- Material to process:
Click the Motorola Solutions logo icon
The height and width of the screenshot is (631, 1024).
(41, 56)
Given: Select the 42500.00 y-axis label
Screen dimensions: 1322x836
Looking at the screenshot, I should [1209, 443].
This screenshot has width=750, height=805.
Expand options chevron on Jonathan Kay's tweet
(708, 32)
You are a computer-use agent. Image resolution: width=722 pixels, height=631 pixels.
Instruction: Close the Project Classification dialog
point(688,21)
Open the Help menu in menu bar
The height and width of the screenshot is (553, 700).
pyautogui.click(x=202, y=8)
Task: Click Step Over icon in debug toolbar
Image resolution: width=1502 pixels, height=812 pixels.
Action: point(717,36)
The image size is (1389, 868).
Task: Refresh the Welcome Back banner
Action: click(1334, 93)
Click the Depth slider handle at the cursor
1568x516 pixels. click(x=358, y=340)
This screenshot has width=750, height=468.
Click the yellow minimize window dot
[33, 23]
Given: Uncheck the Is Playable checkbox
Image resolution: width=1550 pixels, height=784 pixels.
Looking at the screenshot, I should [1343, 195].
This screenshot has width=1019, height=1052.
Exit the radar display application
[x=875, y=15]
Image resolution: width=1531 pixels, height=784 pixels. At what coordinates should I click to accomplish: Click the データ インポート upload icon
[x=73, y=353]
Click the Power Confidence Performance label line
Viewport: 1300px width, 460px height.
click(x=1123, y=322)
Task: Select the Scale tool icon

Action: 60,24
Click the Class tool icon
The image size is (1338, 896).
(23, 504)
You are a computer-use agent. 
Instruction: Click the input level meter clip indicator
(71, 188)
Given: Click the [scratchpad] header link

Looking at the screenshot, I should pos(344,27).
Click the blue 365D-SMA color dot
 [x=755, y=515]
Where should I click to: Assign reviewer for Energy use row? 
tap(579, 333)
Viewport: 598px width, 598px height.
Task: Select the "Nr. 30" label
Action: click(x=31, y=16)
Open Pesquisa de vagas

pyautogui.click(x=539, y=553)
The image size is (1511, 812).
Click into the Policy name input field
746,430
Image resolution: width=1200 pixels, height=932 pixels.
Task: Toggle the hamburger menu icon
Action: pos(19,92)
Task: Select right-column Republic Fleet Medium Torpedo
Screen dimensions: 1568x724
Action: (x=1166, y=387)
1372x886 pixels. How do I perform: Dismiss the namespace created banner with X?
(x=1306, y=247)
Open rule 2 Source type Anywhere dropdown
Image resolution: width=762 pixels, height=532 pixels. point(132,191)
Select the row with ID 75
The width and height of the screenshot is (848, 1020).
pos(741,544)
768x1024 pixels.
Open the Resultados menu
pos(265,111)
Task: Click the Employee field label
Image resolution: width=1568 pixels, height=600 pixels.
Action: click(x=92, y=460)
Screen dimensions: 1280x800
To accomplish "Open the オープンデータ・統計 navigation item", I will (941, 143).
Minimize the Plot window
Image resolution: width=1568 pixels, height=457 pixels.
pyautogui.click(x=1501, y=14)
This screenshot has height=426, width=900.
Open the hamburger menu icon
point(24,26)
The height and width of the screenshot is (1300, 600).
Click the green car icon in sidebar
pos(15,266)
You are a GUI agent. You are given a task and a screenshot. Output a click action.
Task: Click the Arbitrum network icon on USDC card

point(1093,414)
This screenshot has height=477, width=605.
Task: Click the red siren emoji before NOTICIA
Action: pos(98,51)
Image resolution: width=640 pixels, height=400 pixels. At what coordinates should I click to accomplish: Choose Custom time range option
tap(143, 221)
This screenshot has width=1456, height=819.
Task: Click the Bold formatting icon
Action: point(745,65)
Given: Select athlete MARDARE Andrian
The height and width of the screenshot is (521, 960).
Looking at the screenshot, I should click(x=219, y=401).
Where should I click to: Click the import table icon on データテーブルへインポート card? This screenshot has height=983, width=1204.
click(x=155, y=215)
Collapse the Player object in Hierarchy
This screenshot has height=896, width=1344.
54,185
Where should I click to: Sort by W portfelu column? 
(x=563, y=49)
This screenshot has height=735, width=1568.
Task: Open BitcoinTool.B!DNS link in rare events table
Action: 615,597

- The request: Write out every one of the lines above verbatim, preserving each character and line break without alteration.

- Full solution:
Click the Motorola Solutions logo icon
The height and width of the screenshot is (631, 1024).
(41, 56)
Given: Select the 42500.00 y-axis label
Screen dimensions: 1322x836
Looking at the screenshot, I should [1209, 443].
This screenshot has width=750, height=805.
Expand options chevron on Jonathan Kay's tweet
(708, 32)
You are a computer-use agent. Image resolution: width=722 pixels, height=631 pixels.
Instruction: Close the Project Classification dialog
point(688,21)
Open the Help menu in menu bar
The height and width of the screenshot is (553, 700).
pyautogui.click(x=202, y=8)
Task: Click Step Over icon in debug toolbar
Image resolution: width=1502 pixels, height=812 pixels.
Action: point(717,36)
The image size is (1389, 868).
Task: Refresh the Welcome Back banner
Action: click(1334, 93)
Click the Depth slider handle at the cursor
1568x516 pixels. click(x=358, y=340)
This screenshot has width=750, height=468.
Click the yellow minimize window dot
[33, 23]
Given: Uncheck the Is Playable checkbox
Image resolution: width=1550 pixels, height=784 pixels.
Looking at the screenshot, I should [1343, 195].
This screenshot has width=1019, height=1052.
Exit the radar display application
[x=875, y=15]
Image resolution: width=1531 pixels, height=784 pixels. At what coordinates should I click to accomplish: Click the データ インポート upload icon
[x=73, y=353]
Click the Power Confidence Performance label line
Viewport: 1300px width, 460px height.
click(x=1123, y=322)
Task: Select the Scale tool icon

Action: 60,24
Click the Class tool icon
The image size is (1338, 896).
(23, 504)
You are a computer-use agent. 
Instruction: Click the input level meter clip indicator
(71, 188)
Given: Click the [scratchpad] header link

Looking at the screenshot, I should pos(344,27).
Click the blue 365D-SMA color dot
 [x=755, y=515]
Where should I click to: Assign reviewer for Energy use row? 
tap(579, 333)
Viewport: 598px width, 598px height.
Task: Select the "Nr. 30" label
Action: click(x=31, y=16)
Open Pesquisa de vagas

pyautogui.click(x=539, y=553)
The image size is (1511, 812).
Click into the Policy name input field
746,430
Image resolution: width=1200 pixels, height=932 pixels.
Task: Toggle the hamburger menu icon
Action: pos(19,92)
Task: Select right-column Republic Fleet Medium Torpedo
Screen dimensions: 1568x724
Action: (x=1166, y=387)
1372x886 pixels. How do I perform: Dismiss the namespace created banner with X?
(x=1306, y=247)
Open rule 2 Source type Anywhere dropdown
Image resolution: width=762 pixels, height=532 pixels. point(132,191)
Select the row with ID 75
The width and height of the screenshot is (848, 1020).
pos(741,544)
768x1024 pixels.
Open the Resultados menu
pos(265,111)
Task: Click the Employee field label
Image resolution: width=1568 pixels, height=600 pixels.
Action: click(x=92, y=460)
Screen dimensions: 1280x800
To accomplish "Open the オープンデータ・統計 navigation item", I will (941, 143).
Minimize the Plot window
Image resolution: width=1568 pixels, height=457 pixels.
pyautogui.click(x=1501, y=14)
This screenshot has height=426, width=900.
Open the hamburger menu icon
point(24,26)
The height and width of the screenshot is (1300, 600).
Click the green car icon in sidebar
pos(15,266)
You are a GUI agent. You are given a task and a screenshot. Output a click action.
Task: Click the Arbitrum network icon on USDC card

point(1093,414)
This screenshot has height=477, width=605.
Task: Click the red siren emoji before NOTICIA
Action: pos(98,51)
Image resolution: width=640 pixels, height=400 pixels. At what coordinates should I click to accomplish: Choose Custom time range option
tap(143, 221)
This screenshot has width=1456, height=819.
Task: Click the Bold formatting icon
Action: point(745,65)
Given: Select athlete MARDARE Andrian
The height and width of the screenshot is (521, 960).
Looking at the screenshot, I should click(x=219, y=401).
Where should I click to: Click the import table icon on データテーブルへインポート card? This screenshot has height=983, width=1204.
click(x=155, y=215)
Collapse the Player object in Hierarchy
This screenshot has height=896, width=1344.
54,185
Where should I click to: Sort by W portfelu column? 
(x=563, y=49)
This screenshot has height=735, width=1568.
Task: Open BitcoinTool.B!DNS link in rare events table
Action: 615,597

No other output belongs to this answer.